**TEXT SHOWN:**
------------------------
Linked Data allows us to connect the information in Chronicling America directly to related data on the Web explicitly. Chronicling America provides several Linked Data views to make it easy to connect with other information resources and to process and analyze newspaper information with conceptual precision.

We use concepts like Title (defined in DCMI Metadata Terms) and Issue (defined in the Bibliographic Ontology) to describe newspaper titles and issues available in the data. Using these concepts, defined in existing ontologies, can help to ensure that what we mean by "title" and "issue" is consistent with the intent of other publishers of linked data. We also define other concepts not already defined in existing ontologies. This vocabulary includes elements suitable for newspaper information and the NDNP program, including these elements:

  • Awardee
  • Batch
  • Page
  • bag
  • number
  • section
  • sequence

These elements are used in RDF views of several types of pages, ranging from a list of the newspaper titles available on the site and information about each, to enumerations of all the pages that make up each issue and all of the files available for each page.

Examples:

Comparing the RDF versions of the links above with their HTML counterpart links, you might notice that the URI pattern we follow for these views is to remove the final slash, replacing it with ".rdf". We follow this pattern to comply with best practices for publishing linked data, and also to keep the URIs easy to understand and use.
------------------------
**WORK TO BE COMPLETED:** Extract the portion of the Linked Data text that starts at the words "These elements are" and ends after "understand and use.". Draw only on the Linked Data text.

**SOURCE MATERIAL:**
------------------------
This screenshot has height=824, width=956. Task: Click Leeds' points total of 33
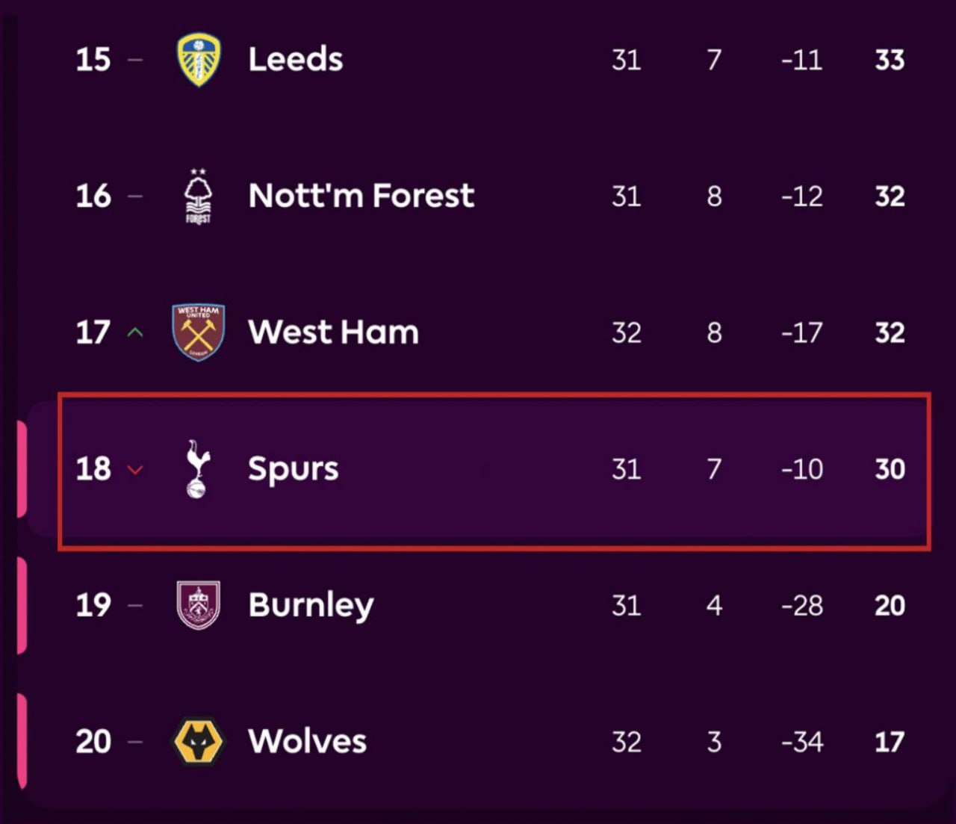click(x=890, y=60)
------------------------
**COMPLETE ANSWER:**
These elements are used in RDF views of several types of pages, ranging from a list of the newspaper titles available on the site and information about each, to enumerations of all the pages that make up each issue and all of the files available for each page.

Examples:

Comparing the RDF versions of the links above with their HTML counterpart links, you might notice that the URI pattern we follow for these views is to remove the final slash, replacing it with ".rdf". We follow this pattern to comply with best practices for publishing linked data, and also to keep the URIs easy to understand and use.